湯浅 高校生が主人公だし、もっと性的なニュアンスも入れたいと思ったんです。とはいえ、松本さんのマンガだからなって自粛していた部分もあって。でも、お会いした時に「湯浅さんならやるんですよね?」って言われて(笑)、期待されているなって思ったんです。ただ入れようと思っても、実際にはなかなか入れづらかったんです。それで目をつけたのが真田。真田には申し訳ないけど、真田が一番普通の高校生だろうって、そういうカットを作りました。

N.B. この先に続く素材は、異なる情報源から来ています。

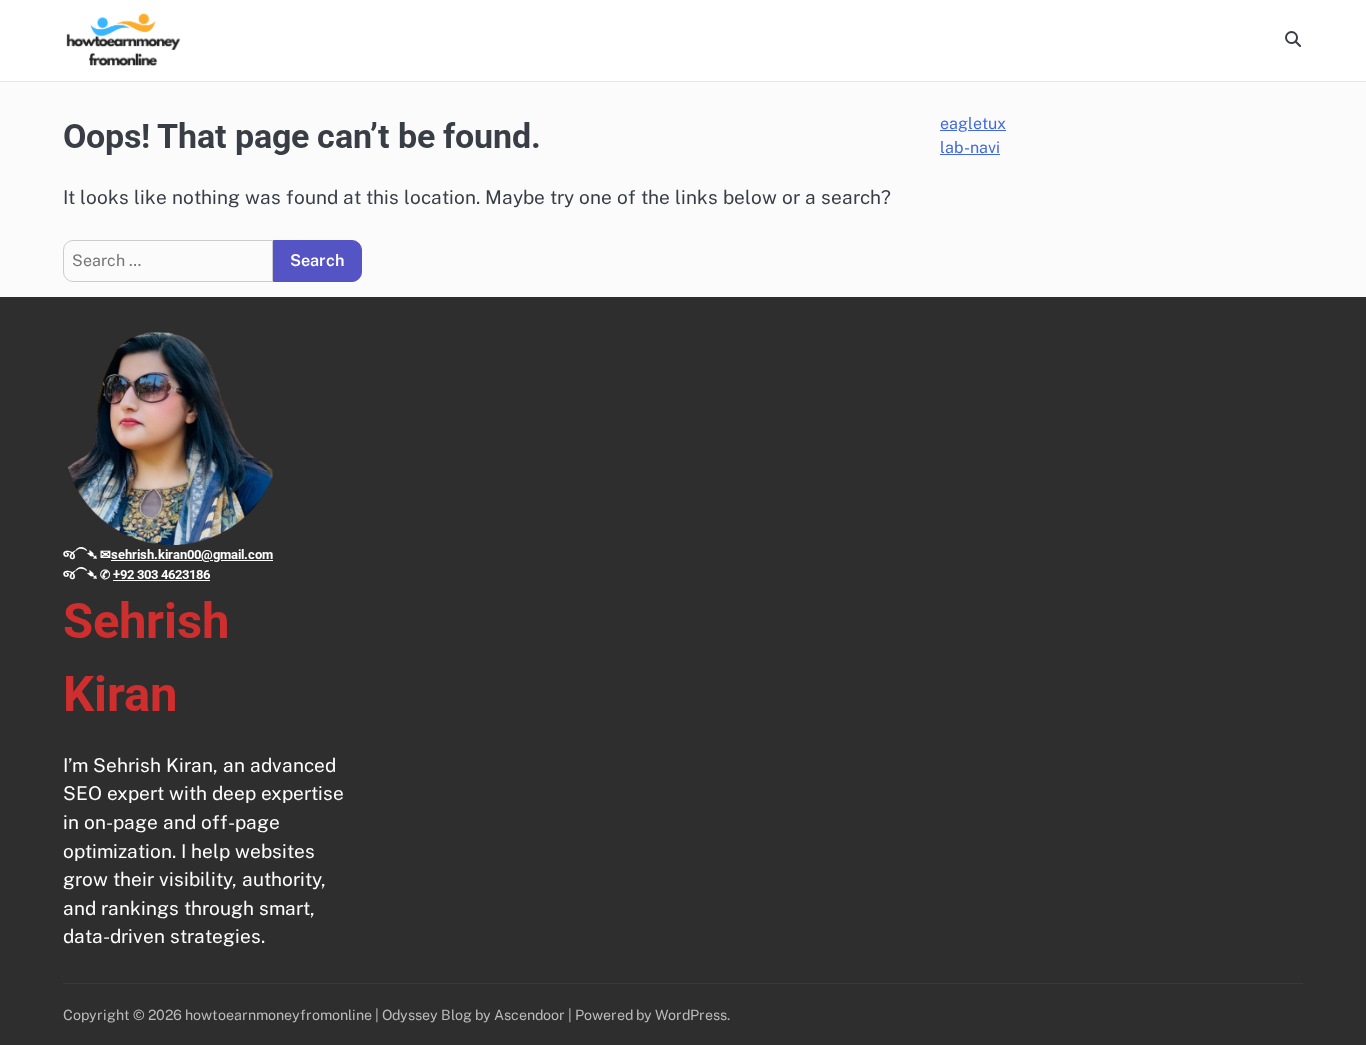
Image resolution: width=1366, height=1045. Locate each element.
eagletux (973, 123)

ただもともとのキャラとはちょっと違ってはいるんで、心配になって松本さんにメールを送ったりして。
――返事はどうだったんですか?
湯浅 アニメはアニメ、原作は原作なので自由にしてください、というお返事でした。ドラゴンは卓球だけに集中できてますけど、やっぱり好きな女の子もいて、部活もあって、そこを行ったり来たりしているのが普通の高校生かなと。ああいう入れ方するとギャグっぽくなってしまうんですけれど。でも入れないよりも何かあった方がいいと考えました。
――第6話は人気のある話数ですよね。
湯浅 前後ではっきり別れて、クリスマスのシーンとアクマとペコのいいシーンがセットになってる構成なんですよね。一番この話数が、ふわっと松本作品から外れている雰囲気もあるんですけど。でも、それがいいと思ってもらえたらうれしいですね。それがアニメ『ピンポン』のバランスのような感じがします。
――海に入ったアクマが叫ぶところは顔がおもしろいですよね。
湯浅 原作でああいうコマがあるんですよね。松本さんって、たまにわざと崩れた絵を描く時があるんです。最終話でオババが、出かけていくスマイルがドラゴンに「オーイ」って声をかけているところなんかも、わざと絵を崩して描いてる。ほかにもオババが急にタヌキみたいになっていたり、月と星のマーク同士が会話しているみたいなコマ割りとか。松本作品を読んでいても、なかなかそういう部分は見落としちゃうところを、推していこうというのが今回のテーマでもあるので。